### ABOUT THIS EXERCISE:
Throughout the entries below, report every line where "Open" is found.

[Dataset entries]
/---

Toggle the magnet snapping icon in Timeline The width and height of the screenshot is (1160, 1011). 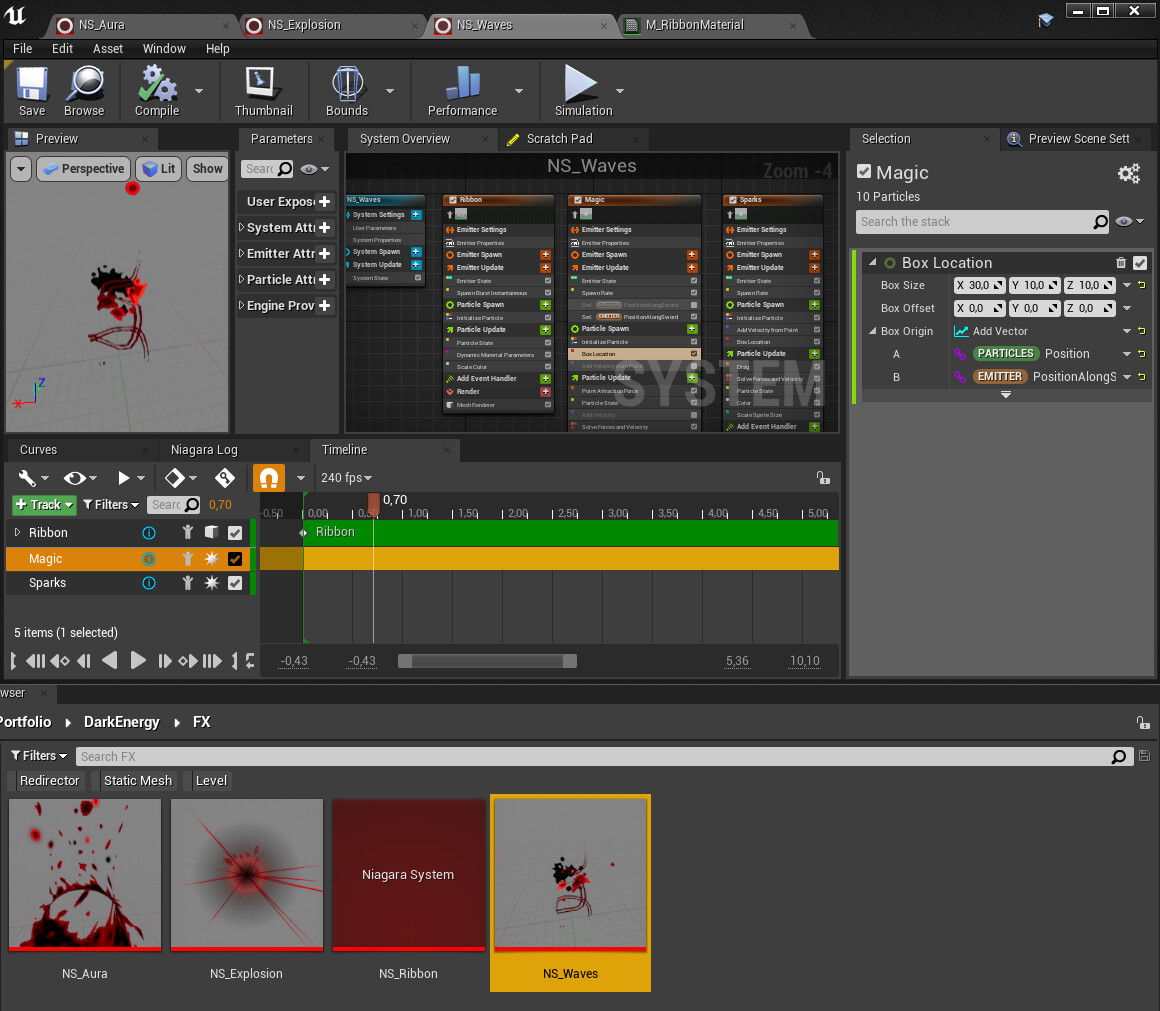click(268, 478)
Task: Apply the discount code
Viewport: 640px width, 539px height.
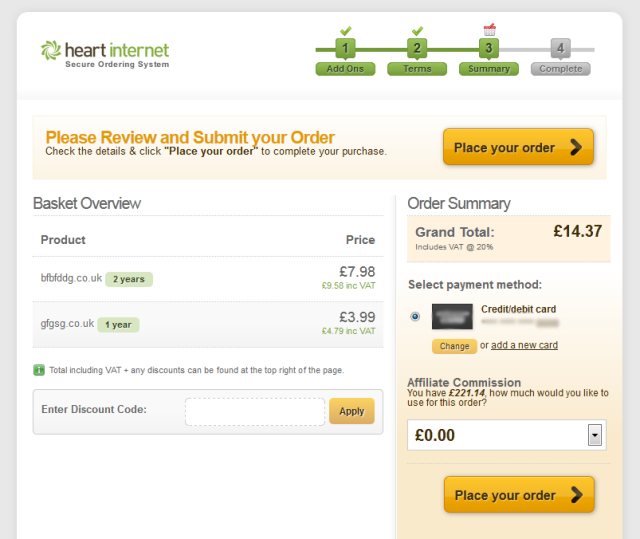Action: [352, 411]
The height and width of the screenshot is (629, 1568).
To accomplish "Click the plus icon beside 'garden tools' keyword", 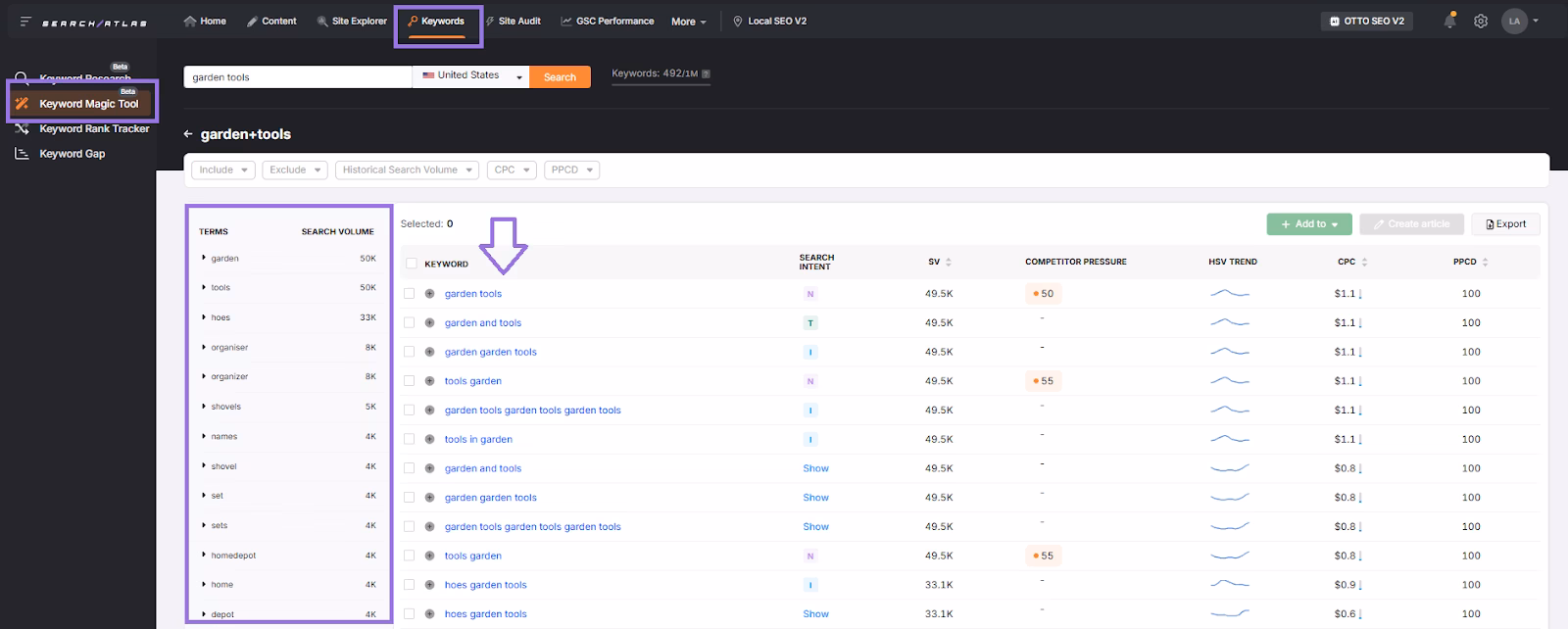I will [x=429, y=294].
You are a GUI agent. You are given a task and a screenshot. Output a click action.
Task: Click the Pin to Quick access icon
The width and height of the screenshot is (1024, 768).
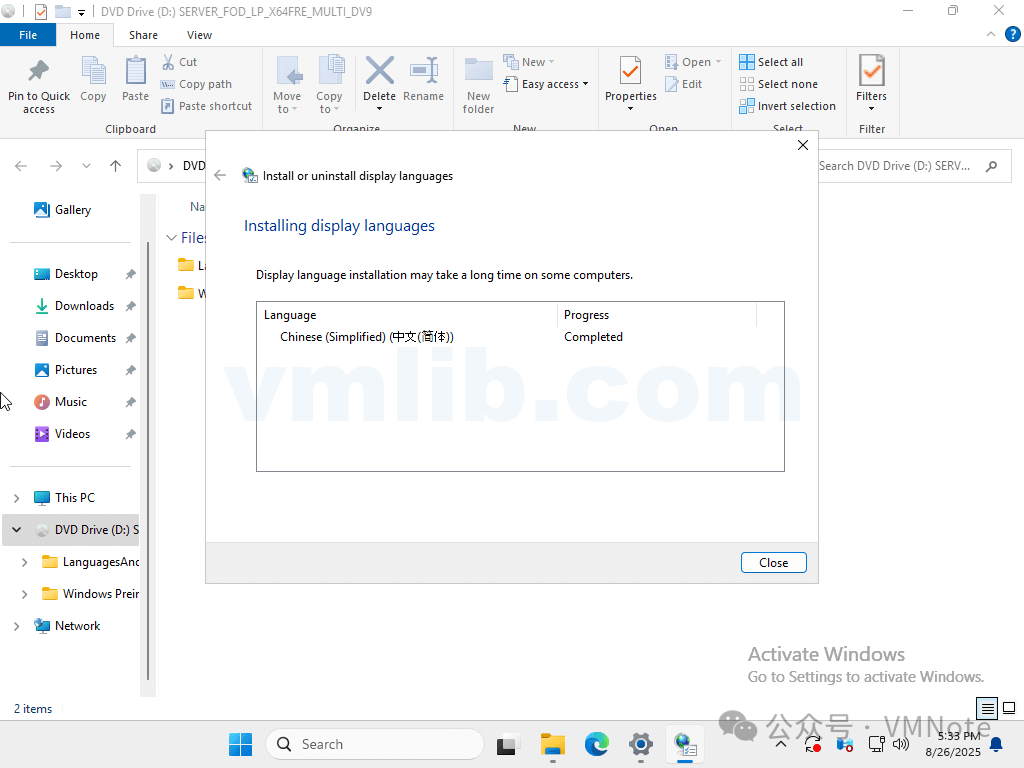(39, 72)
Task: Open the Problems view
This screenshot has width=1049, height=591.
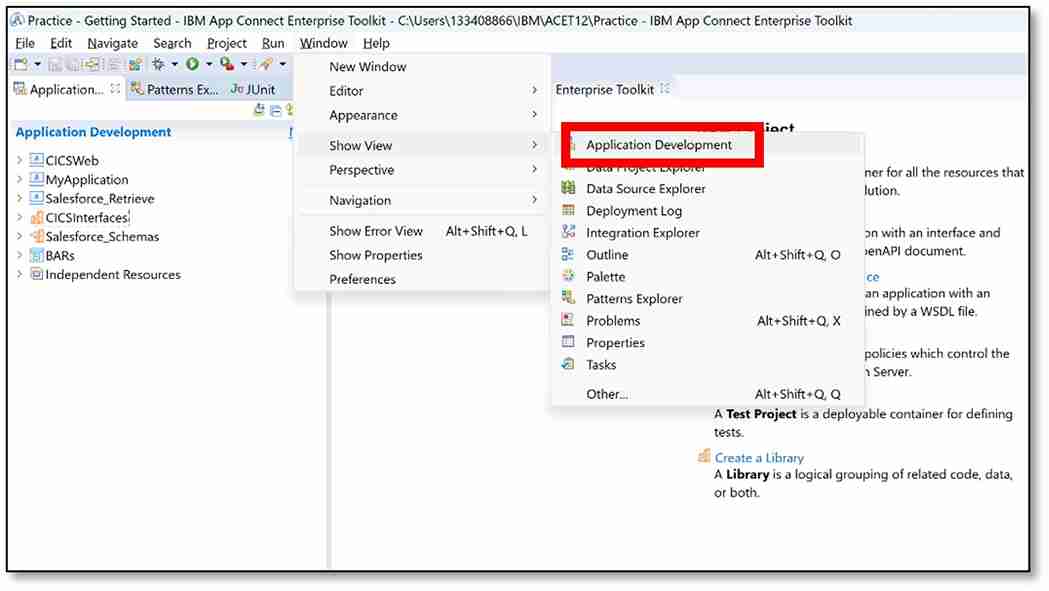Action: 613,320
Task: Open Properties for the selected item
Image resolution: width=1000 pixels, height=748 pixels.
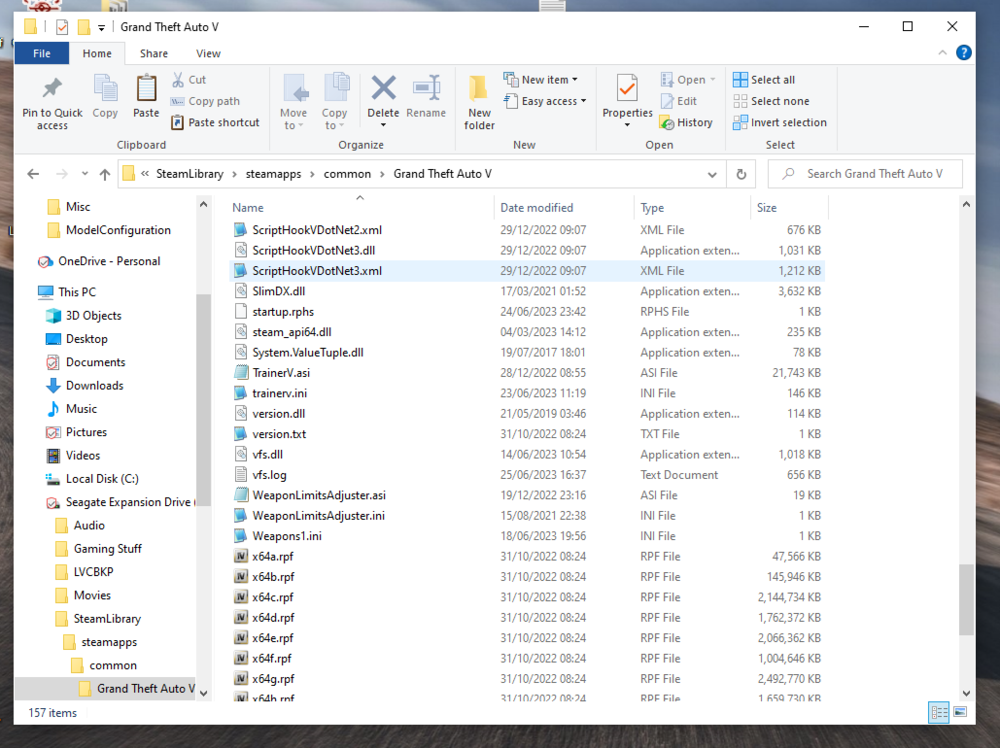Action: 627,99
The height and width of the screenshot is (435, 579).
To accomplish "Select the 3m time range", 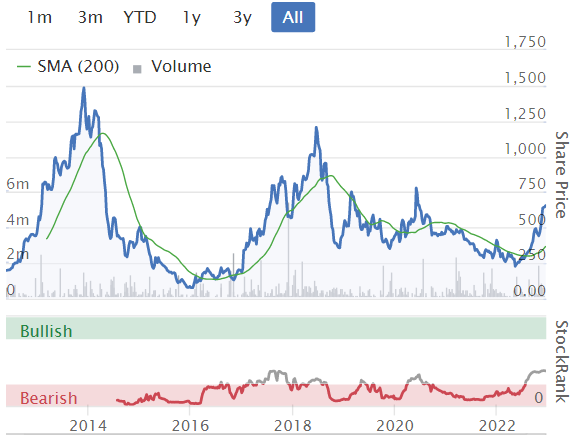I will tap(90, 17).
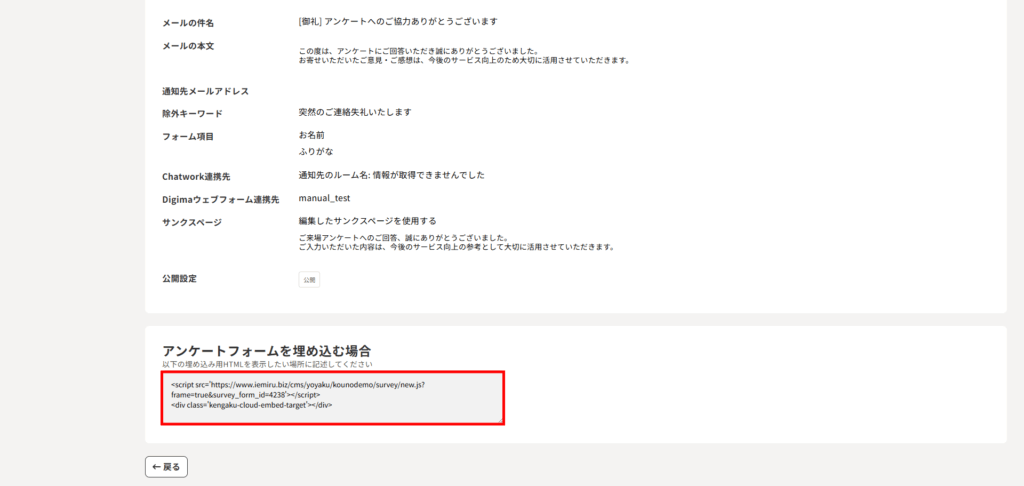The image size is (1024, 486).
Task: Click the 突然のご連絡失礼いたします keyword text
Action: pyautogui.click(x=355, y=112)
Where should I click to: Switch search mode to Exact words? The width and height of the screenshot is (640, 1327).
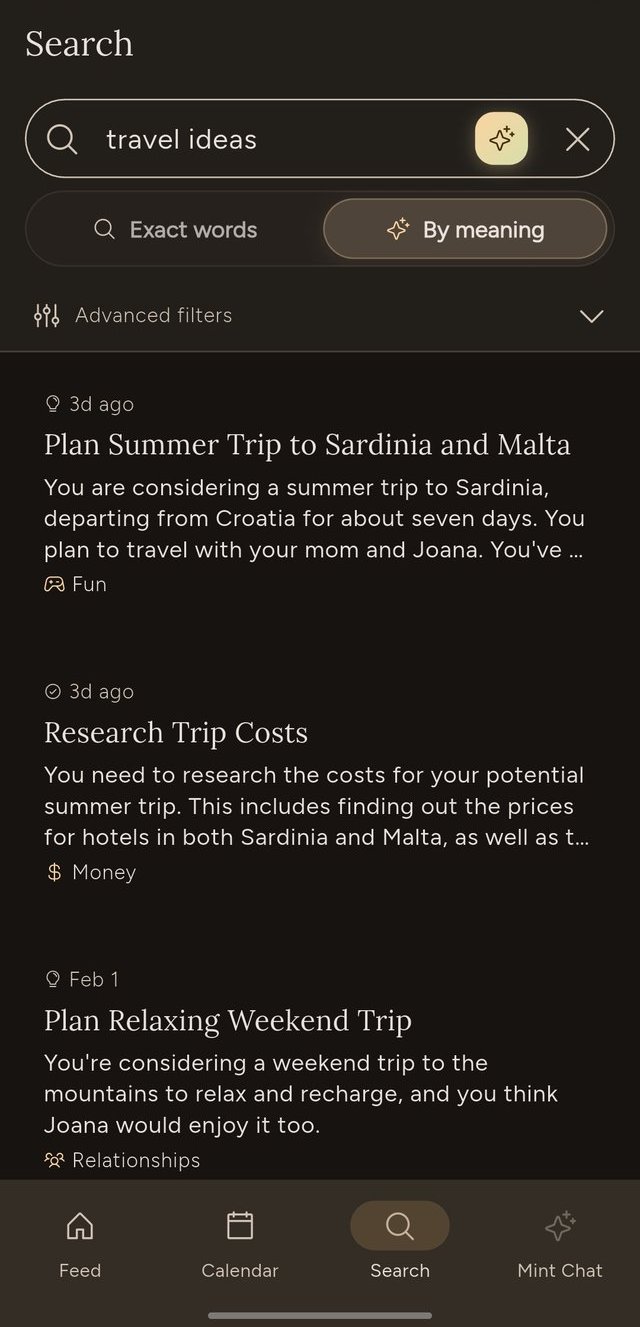tap(177, 229)
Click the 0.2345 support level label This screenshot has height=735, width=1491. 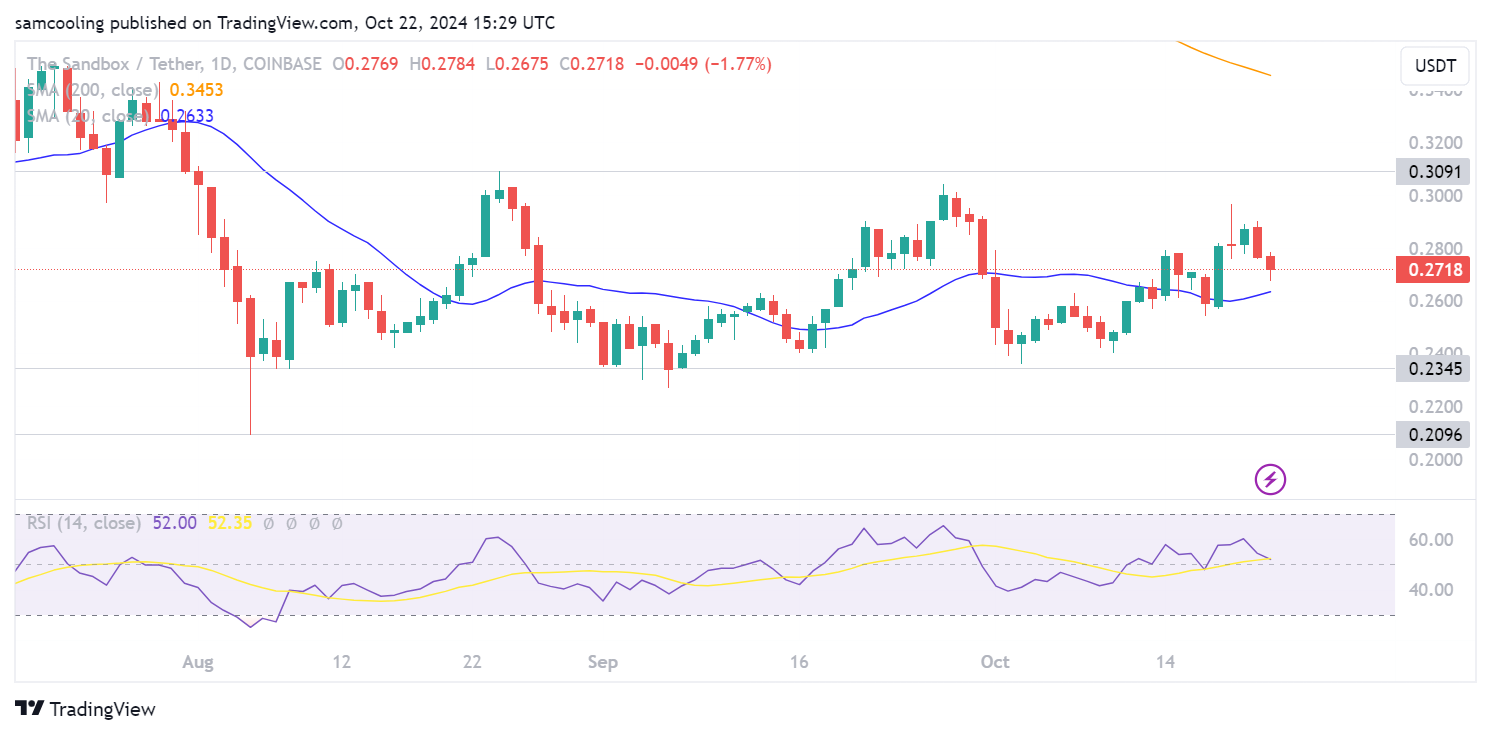tap(1435, 368)
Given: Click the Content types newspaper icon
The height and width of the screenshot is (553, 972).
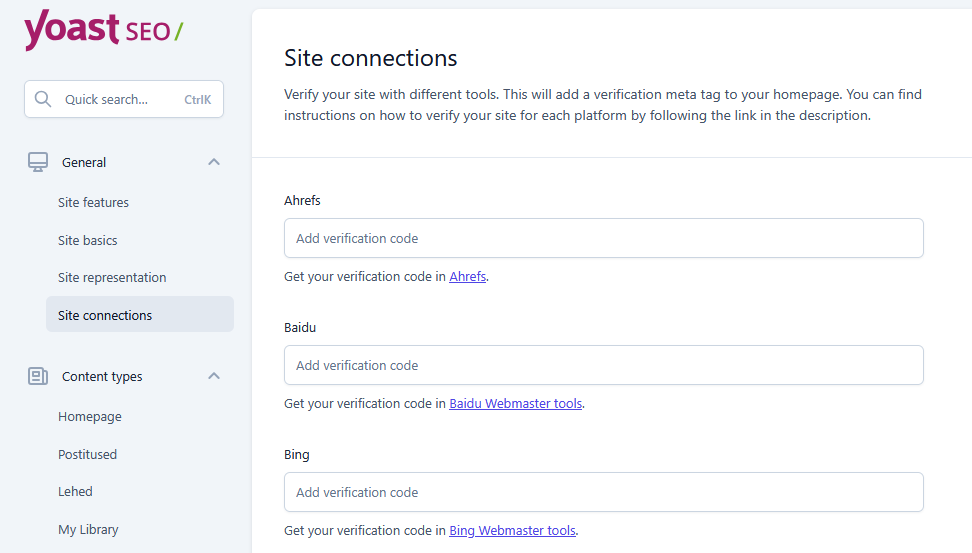Looking at the screenshot, I should (x=38, y=376).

\---

### ANSWER TO THIS TASK:
Task: Open the Problems view
Task: Open Properties for the selected item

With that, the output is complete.